**What is needed**: Reproduce the items below with "search box" changed to "search bar" and everything else kept the same. Leave the pictures out of your answer.

--- START OF Supplied material ---

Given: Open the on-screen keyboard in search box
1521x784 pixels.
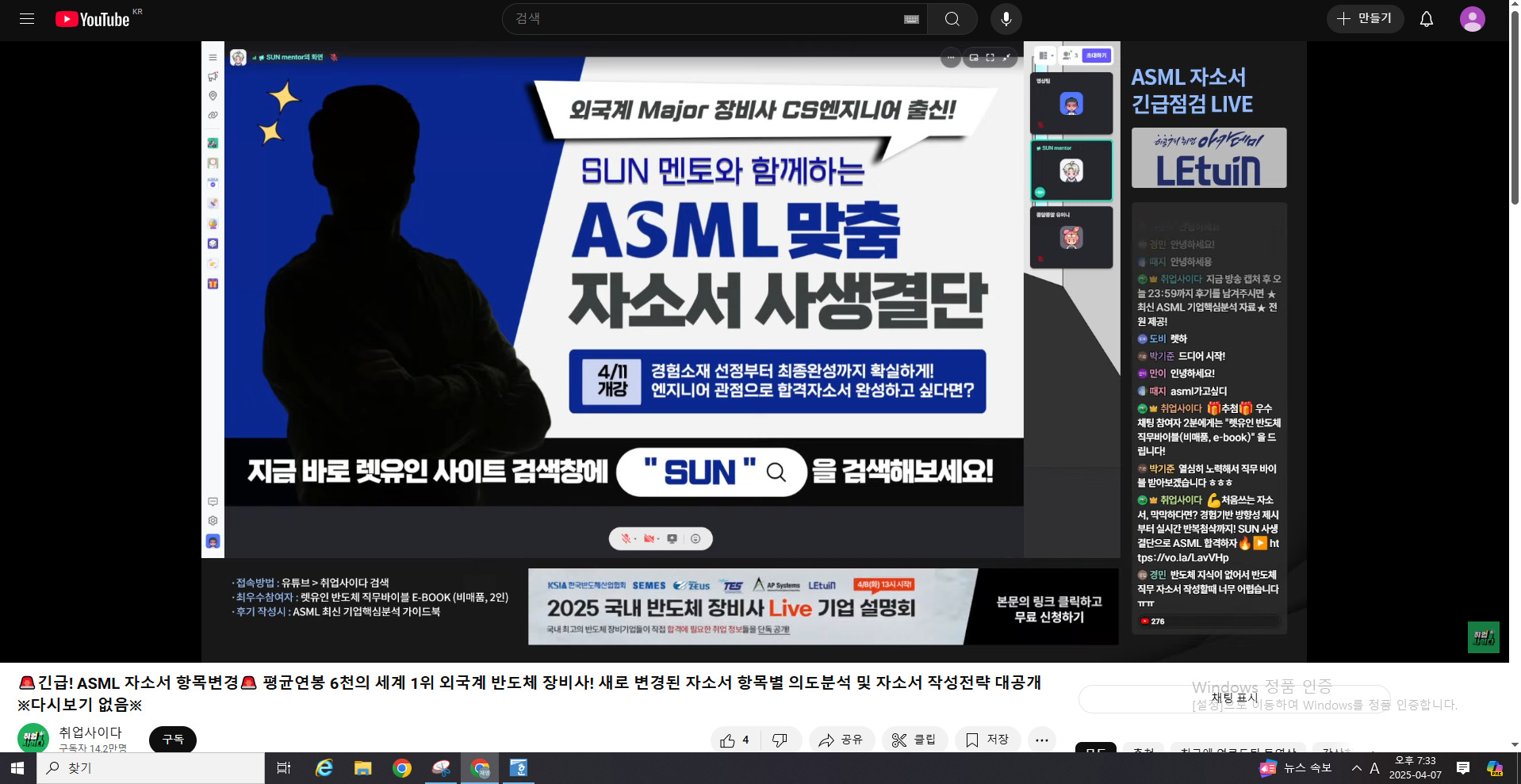Looking at the screenshot, I should point(911,19).
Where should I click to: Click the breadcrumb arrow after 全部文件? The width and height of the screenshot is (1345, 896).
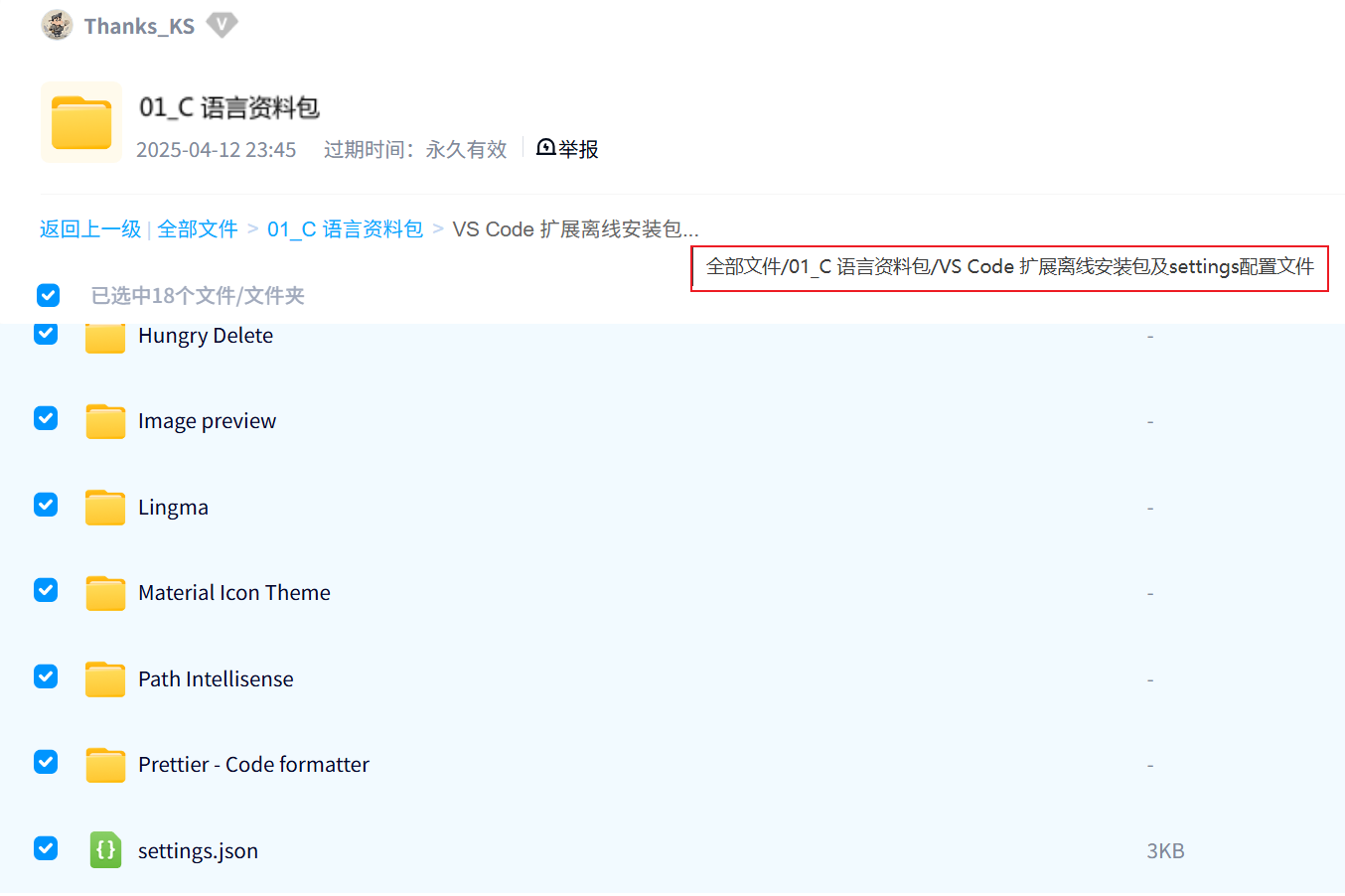pos(251,228)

--- END OF Supplied material ---

**Answer to the task**:
Given: Open the on-screen keyboard in search bar
1521x784 pixels.
Looking at the screenshot, I should point(911,19).
Where should I click to: Click the breadcrumb arrow after 全部文件? The width and height of the screenshot is (1345, 896).
pos(251,228)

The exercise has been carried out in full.